====== Data to process

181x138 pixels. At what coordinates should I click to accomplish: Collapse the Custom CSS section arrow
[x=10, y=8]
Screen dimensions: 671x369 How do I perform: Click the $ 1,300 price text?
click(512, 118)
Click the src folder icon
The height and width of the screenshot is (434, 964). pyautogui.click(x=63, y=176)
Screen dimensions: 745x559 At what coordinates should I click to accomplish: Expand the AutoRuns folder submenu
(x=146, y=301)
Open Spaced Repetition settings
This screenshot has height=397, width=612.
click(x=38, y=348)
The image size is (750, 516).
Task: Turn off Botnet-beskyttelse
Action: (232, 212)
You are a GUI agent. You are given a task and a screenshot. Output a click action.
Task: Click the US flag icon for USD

============

▶ **About this exercise**
Write out the material above exactly, leaving out no line.

▶ **Task result**
181x138 pixels. At what coordinates should I click to accomplish: Collapse the Custom CSS section arrow
[x=10, y=8]
Screen dimensions: 671x369 How do I perform: Click the $ 1,300 price text?
click(512, 118)
Click the src folder icon
The height and width of the screenshot is (434, 964). pyautogui.click(x=63, y=176)
Screen dimensions: 745x559 At what coordinates should I click to accomplish: Expand the AutoRuns folder submenu
(x=146, y=301)
Open Spaced Repetition settings
This screenshot has height=397, width=612.
click(x=38, y=348)
The image size is (750, 516).
Task: Turn off Botnet-beskyttelse
Action: (232, 212)
You are a GUI agent. You are given a task and a screenshot. Output a click action.
Task: Click the US flag icon for USD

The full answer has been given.